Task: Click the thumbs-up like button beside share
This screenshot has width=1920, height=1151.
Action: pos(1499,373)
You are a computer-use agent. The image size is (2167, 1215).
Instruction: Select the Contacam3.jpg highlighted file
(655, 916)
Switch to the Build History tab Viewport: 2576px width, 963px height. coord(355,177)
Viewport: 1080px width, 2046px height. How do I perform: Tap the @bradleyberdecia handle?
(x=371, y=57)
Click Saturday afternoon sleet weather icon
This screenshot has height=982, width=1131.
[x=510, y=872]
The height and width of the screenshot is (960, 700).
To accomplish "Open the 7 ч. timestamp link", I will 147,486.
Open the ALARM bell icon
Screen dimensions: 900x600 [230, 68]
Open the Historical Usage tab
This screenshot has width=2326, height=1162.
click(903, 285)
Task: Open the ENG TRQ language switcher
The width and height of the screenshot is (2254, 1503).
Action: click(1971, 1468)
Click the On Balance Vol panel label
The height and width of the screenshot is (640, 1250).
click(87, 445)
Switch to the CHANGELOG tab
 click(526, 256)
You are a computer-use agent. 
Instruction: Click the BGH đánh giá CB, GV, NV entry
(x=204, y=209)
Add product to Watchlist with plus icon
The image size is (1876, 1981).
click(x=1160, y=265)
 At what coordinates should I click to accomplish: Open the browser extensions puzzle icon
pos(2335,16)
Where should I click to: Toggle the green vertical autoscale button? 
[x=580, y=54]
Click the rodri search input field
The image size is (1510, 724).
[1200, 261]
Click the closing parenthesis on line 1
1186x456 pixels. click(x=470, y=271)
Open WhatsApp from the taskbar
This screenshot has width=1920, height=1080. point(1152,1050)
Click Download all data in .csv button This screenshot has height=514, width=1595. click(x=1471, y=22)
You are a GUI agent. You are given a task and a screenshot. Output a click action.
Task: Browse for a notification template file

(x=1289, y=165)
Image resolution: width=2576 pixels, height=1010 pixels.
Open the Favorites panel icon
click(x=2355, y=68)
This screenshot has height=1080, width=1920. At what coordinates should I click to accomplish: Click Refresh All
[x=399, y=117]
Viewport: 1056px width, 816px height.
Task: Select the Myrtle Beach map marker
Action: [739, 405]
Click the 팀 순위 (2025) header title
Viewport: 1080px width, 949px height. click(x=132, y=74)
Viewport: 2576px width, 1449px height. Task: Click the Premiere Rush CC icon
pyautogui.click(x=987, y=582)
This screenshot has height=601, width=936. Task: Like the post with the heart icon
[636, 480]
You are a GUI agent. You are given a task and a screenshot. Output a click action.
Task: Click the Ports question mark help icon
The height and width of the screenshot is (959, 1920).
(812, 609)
_ _ _
**To do**
Can you print everything in the records from the line containing "Switch to the CHANGELOG tab" down to the line containing "pos(2335,16)", both of those lines included, exactly as they appear?

**Exercise response**
Switch to the CHANGELOG tab
 click(526, 256)
You are a computer-use agent. 
Instruction: Click the BGH đánh giá CB, GV, NV entry
(x=204, y=209)
Add product to Watchlist with plus icon
The image size is (1876, 1981).
click(x=1160, y=265)
 At what coordinates should I click to accomplish: Open the browser extensions puzzle icon
pos(2335,16)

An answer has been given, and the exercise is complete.